僕らのコンクールは終わってしまったけれど、夏が来た。
彼女はオーストリアに行ってしまうけれど、もしかしたらまた会えるかもしれない。
「いやぁ、綺麗に振られてしまいましたね。でもアサヒさんにしては頑張った方なんじゃないですか。火事場のクソ力という奴ですかね。最後の最後でなけなしの勇気を振り絞ってちゃんと想いを伝えたことは評価しますよ」
右隣りに置いたリュックサックの中からいきいきと唄うソプラノを聞き流しながら、僕もまたベンチから立ち上がる。
ポリ袋の中は息苦しそうだなと少しだけ思ったけれど、よく考えたら排泄物に酸素は必要なかった。
きっと“彼女”は宇宙空間でもペラペラと喋り続けるのだろう。
「でもこの大一番で二位とる辺りがまさにアサヒさんって感じですよ。
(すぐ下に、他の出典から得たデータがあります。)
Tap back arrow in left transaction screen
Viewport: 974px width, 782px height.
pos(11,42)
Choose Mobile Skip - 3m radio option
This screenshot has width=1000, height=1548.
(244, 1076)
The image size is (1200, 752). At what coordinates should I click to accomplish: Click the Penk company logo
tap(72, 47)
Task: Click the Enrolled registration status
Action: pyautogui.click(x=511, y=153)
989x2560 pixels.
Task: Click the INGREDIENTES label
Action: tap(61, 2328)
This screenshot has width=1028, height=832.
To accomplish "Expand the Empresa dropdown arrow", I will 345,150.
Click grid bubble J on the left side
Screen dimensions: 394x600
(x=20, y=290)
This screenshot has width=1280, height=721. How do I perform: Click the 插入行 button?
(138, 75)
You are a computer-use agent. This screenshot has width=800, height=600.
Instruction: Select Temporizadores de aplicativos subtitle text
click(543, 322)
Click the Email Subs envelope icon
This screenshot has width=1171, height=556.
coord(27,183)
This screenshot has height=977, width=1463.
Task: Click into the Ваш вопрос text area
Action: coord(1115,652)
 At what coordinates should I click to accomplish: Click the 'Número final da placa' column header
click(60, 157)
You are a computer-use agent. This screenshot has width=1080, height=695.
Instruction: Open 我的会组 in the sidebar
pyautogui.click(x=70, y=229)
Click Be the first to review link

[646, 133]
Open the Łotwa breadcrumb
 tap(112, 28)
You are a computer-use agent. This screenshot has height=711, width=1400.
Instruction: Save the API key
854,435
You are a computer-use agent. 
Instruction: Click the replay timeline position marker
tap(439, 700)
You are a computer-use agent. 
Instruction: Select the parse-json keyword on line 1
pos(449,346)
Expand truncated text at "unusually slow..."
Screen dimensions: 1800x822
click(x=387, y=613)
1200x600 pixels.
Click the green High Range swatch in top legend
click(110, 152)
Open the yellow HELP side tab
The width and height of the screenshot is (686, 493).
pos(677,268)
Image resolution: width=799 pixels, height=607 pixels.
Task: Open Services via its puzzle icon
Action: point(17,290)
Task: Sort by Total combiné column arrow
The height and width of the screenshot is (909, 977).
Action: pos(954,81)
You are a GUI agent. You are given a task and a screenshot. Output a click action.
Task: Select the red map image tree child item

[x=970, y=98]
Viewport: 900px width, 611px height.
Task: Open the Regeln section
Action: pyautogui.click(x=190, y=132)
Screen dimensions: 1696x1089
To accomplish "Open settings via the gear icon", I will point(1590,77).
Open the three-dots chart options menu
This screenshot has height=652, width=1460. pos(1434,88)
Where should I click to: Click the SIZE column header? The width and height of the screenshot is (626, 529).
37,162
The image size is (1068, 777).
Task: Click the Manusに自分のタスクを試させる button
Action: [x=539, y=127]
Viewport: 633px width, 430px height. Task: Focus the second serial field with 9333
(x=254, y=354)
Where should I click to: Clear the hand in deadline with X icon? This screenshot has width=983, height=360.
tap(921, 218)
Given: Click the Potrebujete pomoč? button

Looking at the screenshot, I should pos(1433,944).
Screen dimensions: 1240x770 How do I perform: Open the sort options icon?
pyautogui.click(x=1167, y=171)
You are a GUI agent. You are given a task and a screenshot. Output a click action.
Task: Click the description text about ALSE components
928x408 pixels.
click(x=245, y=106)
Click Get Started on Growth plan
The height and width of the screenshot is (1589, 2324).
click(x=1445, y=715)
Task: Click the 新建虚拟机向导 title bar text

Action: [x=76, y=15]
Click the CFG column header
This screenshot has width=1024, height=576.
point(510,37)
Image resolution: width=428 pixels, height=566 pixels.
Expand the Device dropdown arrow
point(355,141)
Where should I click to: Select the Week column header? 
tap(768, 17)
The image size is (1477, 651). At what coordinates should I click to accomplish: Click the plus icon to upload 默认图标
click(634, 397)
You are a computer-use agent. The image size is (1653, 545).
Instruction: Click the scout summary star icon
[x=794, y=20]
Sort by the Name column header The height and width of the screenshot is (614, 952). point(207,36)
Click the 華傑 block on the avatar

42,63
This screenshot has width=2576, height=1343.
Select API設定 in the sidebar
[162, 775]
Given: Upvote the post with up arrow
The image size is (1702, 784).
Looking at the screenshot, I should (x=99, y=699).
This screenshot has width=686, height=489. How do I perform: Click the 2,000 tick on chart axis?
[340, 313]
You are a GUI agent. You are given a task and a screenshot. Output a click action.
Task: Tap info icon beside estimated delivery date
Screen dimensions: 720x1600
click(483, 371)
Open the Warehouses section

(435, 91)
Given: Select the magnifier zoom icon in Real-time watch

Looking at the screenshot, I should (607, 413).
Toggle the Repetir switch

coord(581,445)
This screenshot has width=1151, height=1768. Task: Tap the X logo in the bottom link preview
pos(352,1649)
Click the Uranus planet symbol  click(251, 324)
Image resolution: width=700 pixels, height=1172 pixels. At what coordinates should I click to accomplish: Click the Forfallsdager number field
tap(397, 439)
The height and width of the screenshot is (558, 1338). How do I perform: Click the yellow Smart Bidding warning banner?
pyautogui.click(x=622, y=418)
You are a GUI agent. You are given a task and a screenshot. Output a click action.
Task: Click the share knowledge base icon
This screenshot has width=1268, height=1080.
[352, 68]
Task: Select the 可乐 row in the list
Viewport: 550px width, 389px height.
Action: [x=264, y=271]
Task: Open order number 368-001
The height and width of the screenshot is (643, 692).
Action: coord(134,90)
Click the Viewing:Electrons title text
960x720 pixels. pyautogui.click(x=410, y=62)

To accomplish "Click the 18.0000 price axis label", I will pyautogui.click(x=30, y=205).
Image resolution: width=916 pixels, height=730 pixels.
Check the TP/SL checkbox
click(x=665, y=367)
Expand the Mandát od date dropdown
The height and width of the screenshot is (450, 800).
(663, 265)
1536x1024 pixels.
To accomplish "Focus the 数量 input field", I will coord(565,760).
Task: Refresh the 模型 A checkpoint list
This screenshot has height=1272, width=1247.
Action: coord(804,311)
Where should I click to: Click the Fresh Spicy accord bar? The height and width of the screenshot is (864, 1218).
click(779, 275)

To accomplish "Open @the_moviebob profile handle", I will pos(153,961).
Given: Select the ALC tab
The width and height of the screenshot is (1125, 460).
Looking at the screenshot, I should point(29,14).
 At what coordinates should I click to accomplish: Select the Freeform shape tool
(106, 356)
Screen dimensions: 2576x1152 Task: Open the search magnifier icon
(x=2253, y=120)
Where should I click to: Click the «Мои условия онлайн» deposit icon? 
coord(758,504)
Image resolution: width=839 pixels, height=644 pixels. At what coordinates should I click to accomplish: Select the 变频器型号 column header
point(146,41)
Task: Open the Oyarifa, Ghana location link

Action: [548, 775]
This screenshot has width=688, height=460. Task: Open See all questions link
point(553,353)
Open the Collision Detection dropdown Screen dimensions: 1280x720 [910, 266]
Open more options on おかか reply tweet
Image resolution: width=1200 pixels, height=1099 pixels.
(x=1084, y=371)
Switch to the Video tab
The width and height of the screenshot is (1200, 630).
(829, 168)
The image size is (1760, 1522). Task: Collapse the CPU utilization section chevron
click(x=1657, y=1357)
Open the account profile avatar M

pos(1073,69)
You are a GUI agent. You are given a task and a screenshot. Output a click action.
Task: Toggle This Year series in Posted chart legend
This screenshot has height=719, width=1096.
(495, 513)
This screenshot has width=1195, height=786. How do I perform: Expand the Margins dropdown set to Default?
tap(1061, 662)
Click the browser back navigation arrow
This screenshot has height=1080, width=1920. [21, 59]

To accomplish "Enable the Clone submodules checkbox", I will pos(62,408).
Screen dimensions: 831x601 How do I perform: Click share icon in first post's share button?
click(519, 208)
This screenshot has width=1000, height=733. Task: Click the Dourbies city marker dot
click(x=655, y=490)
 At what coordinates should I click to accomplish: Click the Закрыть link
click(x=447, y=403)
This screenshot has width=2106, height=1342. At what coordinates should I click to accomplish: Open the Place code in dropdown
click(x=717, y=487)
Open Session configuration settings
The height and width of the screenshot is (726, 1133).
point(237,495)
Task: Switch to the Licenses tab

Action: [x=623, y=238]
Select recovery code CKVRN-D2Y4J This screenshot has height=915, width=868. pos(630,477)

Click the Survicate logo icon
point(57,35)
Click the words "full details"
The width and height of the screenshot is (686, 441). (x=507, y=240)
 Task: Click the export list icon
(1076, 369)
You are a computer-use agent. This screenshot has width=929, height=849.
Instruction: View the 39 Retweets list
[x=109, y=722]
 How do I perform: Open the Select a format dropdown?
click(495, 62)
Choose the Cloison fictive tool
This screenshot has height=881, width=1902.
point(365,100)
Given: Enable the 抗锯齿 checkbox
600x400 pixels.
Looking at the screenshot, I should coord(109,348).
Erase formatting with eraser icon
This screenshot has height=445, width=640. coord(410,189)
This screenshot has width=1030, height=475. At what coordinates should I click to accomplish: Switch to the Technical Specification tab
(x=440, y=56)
生まれながらのうんこです。まあうんこしながらピアノを弾くとか、ぶっちゃけ反則行為すれすれですけどね。順番が後のピアニストの方は匂いとか気にならなかったんですかね? それとも何週間もかけて一番アサヒさんの尻にフィットするオムツを探したのが功を奏したのでしょうか」
もうここに用はない。
僕もまた他の皆と同じように前に進むことにする。
コンクール会場の外に向かって、足を一歩踏み出していく。
「そういえばオムツって燃えるゴミなんですか? 私、いつも水に流されているので、燃やされる経験がないんですけど、大丈夫なんですかね? うんこのアフターケアとかちゃんとしてくださいよ? ああ、怖いな。というか捨てなくていいんじゃないですか? 告白失敗の思い出として額縁に飾っておくとか――」
――ごそごそという大袈裟な音を立て、うるさく喋り続ける彼女をリュックサックから取り出し、ホールの外にあった燃えるゴミにポリ袋ごと捨て去る。
たぶん僕の頭はおかしいのだろう。
でもこの異常がなくなってしまう時、少しだけ寂しい気持ちになるのもまた確かかもしれない。
「うるさいよ。本当によく喋るうんこだな」
燦燦と照りつける太陽の下、ずっと外で待ってくれていたらしい三人の家族へ向かって手を振る。
気づけば知らない間に姉からラインが来ていた。
今日の晩御飯はカルボナーラにして貰うよう頼んでおいてくれたという。
夏蝉の鳴き声は耳障りで、あの煩わしいソプラノの方がましだなんてちょっと思ってしまう。
僕はこれからもきっとピアノを弾き続ける。
よく喋る君と一緒に。
いつか君の声が聴こえなくなる日が来るとしても、それでもやっぱり僕はピアノを弾き続けるんだろうなって、そう思った。